Please print each of the entries below exactly.

[Collected data]
# # # # # # #
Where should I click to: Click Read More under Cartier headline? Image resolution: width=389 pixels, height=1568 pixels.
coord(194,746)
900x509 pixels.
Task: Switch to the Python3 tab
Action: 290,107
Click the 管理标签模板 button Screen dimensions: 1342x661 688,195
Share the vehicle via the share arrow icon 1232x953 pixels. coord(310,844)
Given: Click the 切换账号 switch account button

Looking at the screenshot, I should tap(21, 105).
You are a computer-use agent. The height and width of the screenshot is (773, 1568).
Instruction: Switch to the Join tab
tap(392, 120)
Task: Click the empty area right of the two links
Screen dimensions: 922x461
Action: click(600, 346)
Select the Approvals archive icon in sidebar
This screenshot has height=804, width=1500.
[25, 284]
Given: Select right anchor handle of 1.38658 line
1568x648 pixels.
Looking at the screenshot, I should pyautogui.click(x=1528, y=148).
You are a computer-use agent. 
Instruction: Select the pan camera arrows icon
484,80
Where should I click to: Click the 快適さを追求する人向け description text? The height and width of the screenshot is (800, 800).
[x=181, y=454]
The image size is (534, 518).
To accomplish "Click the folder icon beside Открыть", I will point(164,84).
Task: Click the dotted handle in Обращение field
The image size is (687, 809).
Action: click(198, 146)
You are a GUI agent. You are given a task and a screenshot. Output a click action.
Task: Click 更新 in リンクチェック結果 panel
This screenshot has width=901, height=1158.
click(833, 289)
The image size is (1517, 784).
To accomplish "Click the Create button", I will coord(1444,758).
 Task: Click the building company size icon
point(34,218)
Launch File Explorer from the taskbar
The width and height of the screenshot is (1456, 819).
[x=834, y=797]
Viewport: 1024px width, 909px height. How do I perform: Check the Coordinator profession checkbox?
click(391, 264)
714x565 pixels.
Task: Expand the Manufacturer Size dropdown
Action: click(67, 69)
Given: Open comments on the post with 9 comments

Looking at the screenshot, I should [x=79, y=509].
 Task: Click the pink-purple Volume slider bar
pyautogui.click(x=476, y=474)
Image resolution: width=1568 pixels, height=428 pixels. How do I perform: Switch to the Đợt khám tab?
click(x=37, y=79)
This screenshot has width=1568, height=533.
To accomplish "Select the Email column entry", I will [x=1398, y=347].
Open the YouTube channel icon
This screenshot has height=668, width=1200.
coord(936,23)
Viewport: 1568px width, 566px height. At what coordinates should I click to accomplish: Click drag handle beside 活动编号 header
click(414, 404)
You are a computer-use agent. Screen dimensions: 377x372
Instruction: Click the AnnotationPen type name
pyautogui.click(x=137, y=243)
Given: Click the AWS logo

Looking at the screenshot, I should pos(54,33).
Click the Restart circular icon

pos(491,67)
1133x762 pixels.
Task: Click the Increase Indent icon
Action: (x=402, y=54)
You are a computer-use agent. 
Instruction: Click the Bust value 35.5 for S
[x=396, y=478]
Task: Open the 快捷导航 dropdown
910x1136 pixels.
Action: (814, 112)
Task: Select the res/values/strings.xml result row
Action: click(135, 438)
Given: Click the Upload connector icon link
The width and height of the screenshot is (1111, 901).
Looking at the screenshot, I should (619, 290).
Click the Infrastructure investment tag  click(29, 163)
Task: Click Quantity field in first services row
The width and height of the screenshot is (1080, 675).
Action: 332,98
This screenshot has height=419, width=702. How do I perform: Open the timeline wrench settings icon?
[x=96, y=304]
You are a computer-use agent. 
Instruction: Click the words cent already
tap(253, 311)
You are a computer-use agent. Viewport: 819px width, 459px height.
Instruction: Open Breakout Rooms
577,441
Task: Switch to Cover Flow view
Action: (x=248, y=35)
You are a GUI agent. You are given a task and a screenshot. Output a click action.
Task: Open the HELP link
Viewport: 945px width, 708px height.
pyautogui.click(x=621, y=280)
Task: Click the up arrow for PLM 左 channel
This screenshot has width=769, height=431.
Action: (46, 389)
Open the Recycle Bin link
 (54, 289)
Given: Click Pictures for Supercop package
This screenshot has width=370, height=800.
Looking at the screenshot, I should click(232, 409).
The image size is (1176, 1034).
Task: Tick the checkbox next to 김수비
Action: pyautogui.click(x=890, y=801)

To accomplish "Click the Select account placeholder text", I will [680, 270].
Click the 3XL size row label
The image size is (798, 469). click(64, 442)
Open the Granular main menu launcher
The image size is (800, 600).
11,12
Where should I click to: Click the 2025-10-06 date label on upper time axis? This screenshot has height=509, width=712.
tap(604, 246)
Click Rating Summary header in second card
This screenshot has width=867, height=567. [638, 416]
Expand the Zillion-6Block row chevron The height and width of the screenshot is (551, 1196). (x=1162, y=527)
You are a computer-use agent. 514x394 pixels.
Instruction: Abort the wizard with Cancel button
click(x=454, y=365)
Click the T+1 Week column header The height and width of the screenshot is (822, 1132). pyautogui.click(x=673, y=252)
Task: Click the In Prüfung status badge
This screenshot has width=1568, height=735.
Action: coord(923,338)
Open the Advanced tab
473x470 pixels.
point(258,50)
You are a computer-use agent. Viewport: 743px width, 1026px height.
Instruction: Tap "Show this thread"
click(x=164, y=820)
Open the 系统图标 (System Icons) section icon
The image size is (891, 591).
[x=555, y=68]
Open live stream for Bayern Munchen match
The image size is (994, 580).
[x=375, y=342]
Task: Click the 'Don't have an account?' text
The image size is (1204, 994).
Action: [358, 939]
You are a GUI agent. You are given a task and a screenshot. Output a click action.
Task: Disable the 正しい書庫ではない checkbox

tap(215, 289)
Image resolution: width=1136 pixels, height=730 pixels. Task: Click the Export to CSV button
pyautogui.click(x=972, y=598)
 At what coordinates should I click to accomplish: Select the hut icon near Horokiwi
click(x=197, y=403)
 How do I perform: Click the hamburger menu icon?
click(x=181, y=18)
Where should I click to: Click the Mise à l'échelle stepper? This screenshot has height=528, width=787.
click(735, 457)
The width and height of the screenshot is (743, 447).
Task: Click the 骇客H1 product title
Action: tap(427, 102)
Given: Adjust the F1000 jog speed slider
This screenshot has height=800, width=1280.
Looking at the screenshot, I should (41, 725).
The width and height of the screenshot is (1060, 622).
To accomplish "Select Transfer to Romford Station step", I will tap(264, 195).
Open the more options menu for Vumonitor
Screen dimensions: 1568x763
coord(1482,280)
# # # # # # #
» **Response area**
Where should I click to: Click Read More under Cartier headline? Image resolution: width=389 pixels, height=1568 pixels.
coord(194,746)
900x509 pixels.
Task: Switch to the Python3 tab
Action: 290,107
Click the 管理标签模板 button Screen dimensions: 1342x661 688,195
Share the vehicle via the share arrow icon 1232x953 pixels. coord(310,844)
Given: Click the 切换账号 switch account button

Looking at the screenshot, I should tap(21, 105).
You are a computer-use agent. The height and width of the screenshot is (773, 1568).
Instruction: Switch to the Join tab
tap(392, 120)
Task: Click the empty area right of the two links
Screen dimensions: 922x461
Action: click(600, 346)
Select the Approvals archive icon in sidebar
This screenshot has height=804, width=1500.
[25, 284]
Given: Select right anchor handle of 1.38658 line
1568x648 pixels.
Looking at the screenshot, I should pyautogui.click(x=1528, y=148).
You are a computer-use agent. 
Instruction: Select the pan camera arrows icon
484,80
Where should I click to: Click the 快適さを追求する人向け description text? The height and width of the screenshot is (800, 800).
[x=181, y=454]
The image size is (534, 518).
To accomplish "Click the folder icon beside Открыть", I will point(164,84).
Task: Click the dotted handle in Обращение field
The image size is (687, 809).
Action: click(198, 146)
You are a GUI agent. You are given a task and a screenshot. Output a click action.
Task: Click 更新 in リンクチェック結果 panel
This screenshot has width=901, height=1158.
click(833, 289)
The image size is (1517, 784).
To accomplish "Click the Create button", I will coord(1444,758).
 Task: Click the building company size icon
point(34,218)
Launch File Explorer from the taskbar
The width and height of the screenshot is (1456, 819).
[x=834, y=797]
Viewport: 1024px width, 909px height. How do I perform: Check the Coordinator profession checkbox?
click(391, 264)
714x565 pixels.
Task: Expand the Manufacturer Size dropdown
Action: click(67, 69)
Given: Open comments on the post with 9 comments

Looking at the screenshot, I should [x=79, y=509].
 Task: Click the pink-purple Volume slider bar
pyautogui.click(x=476, y=474)
Image resolution: width=1568 pixels, height=428 pixels. How do I perform: Switch to the Đợt khám tab?
click(x=37, y=79)
This screenshot has width=1568, height=533.
To accomplish "Select the Email column entry", I will [x=1398, y=347].
Open the YouTube channel icon
This screenshot has height=668, width=1200.
coord(936,23)
Viewport: 1568px width, 566px height. At what coordinates should I click to accomplish: Click drag handle beside 活动编号 header
click(414, 404)
You are a computer-use agent. Screen dimensions: 377x372
Instruction: Click the AnnotationPen type name
pyautogui.click(x=137, y=243)
Given: Click the AWS logo

Looking at the screenshot, I should pos(54,33).
Click the Restart circular icon

pos(491,67)
1133x762 pixels.
Task: Click the Increase Indent icon
Action: (x=402, y=54)
You are a computer-use agent. 
Instruction: Click the Bust value 35.5 for S
[x=396, y=478]
Task: Open the 快捷导航 dropdown
910x1136 pixels.
Action: (814, 112)
Task: Select the res/values/strings.xml result row
Action: click(135, 438)
Given: Click the Upload connector icon link
The width and height of the screenshot is (1111, 901).
Looking at the screenshot, I should (619, 290).
Click the Infrastructure investment tag  click(29, 163)
Task: Click Quantity field in first services row
The width and height of the screenshot is (1080, 675).
Action: 332,98
This screenshot has height=419, width=702. How do I perform: Open the timeline wrench settings icon?
[x=96, y=304]
You are a computer-use agent. 
Instruction: Click the words cent already
tap(253, 311)
You are a computer-use agent. Viewport: 819px width, 459px height.
Instruction: Open Breakout Rooms
577,441
Task: Switch to Cover Flow view
Action: (x=248, y=35)
You are a GUI agent. You are given a task and a screenshot. Output a click action.
Task: Open the HELP link
Viewport: 945px width, 708px height.
pyautogui.click(x=621, y=280)
Task: Click the up arrow for PLM 左 channel
This screenshot has width=769, height=431.
Action: (46, 389)
Open the Recycle Bin link
 (54, 289)
Given: Click Pictures for Supercop package
This screenshot has width=370, height=800.
Looking at the screenshot, I should click(232, 409).
The image size is (1176, 1034).
Task: Tick the checkbox next to 김수비
Action: pyautogui.click(x=890, y=801)

To accomplish "Click the Select account placeholder text", I will [680, 270].
Click the 3XL size row label
The image size is (798, 469). click(64, 442)
Open the Granular main menu launcher
The image size is (800, 600).
11,12
Where should I click to: Click the 2025-10-06 date label on upper time axis? This screenshot has height=509, width=712.
tap(604, 246)
Click Rating Summary header in second card
This screenshot has width=867, height=567. [638, 416]
Expand the Zillion-6Block row chevron The height and width of the screenshot is (551, 1196). (x=1162, y=527)
You are a computer-use agent. 514x394 pixels.
Instruction: Abort the wizard with Cancel button
click(x=454, y=365)
Click the T+1 Week column header The height and width of the screenshot is (822, 1132). pyautogui.click(x=673, y=252)
Task: Click the In Prüfung status badge
This screenshot has width=1568, height=735.
Action: coord(923,338)
Open the Advanced tab
473x470 pixels.
point(258,50)
You are a computer-use agent. Viewport: 743px width, 1026px height.
Instruction: Tap "Show this thread"
click(x=164, y=820)
Open the 系统图标 (System Icons) section icon
The image size is (891, 591).
[x=555, y=68]
Open live stream for Bayern Munchen match
The image size is (994, 580).
[x=375, y=342]
Task: Click the 'Don't have an account?' text
The image size is (1204, 994).
Action: [358, 939]
You are a GUI agent. You are given a task and a screenshot. Output a click action.
Task: Disable the 正しい書庫ではない checkbox

tap(215, 289)
Image resolution: width=1136 pixels, height=730 pixels. Task: Click the Export to CSV button
pyautogui.click(x=972, y=598)
 At what coordinates should I click to accomplish: Select the hut icon near Horokiwi
click(x=197, y=403)
 How do I perform: Click the hamburger menu icon?
click(x=181, y=18)
Where should I click to: Click the Mise à l'échelle stepper? This screenshot has height=528, width=787.
click(735, 457)
The width and height of the screenshot is (743, 447).
Task: Click the 骇客H1 product title
Action: tap(427, 102)
Given: Adjust the F1000 jog speed slider
This screenshot has height=800, width=1280.
Looking at the screenshot, I should (41, 725).
The width and height of the screenshot is (1060, 622).
To accomplish "Select Transfer to Romford Station step", I will tap(264, 195).
Open the more options menu for Vumonitor
Screen dimensions: 1568x763
coord(1482,280)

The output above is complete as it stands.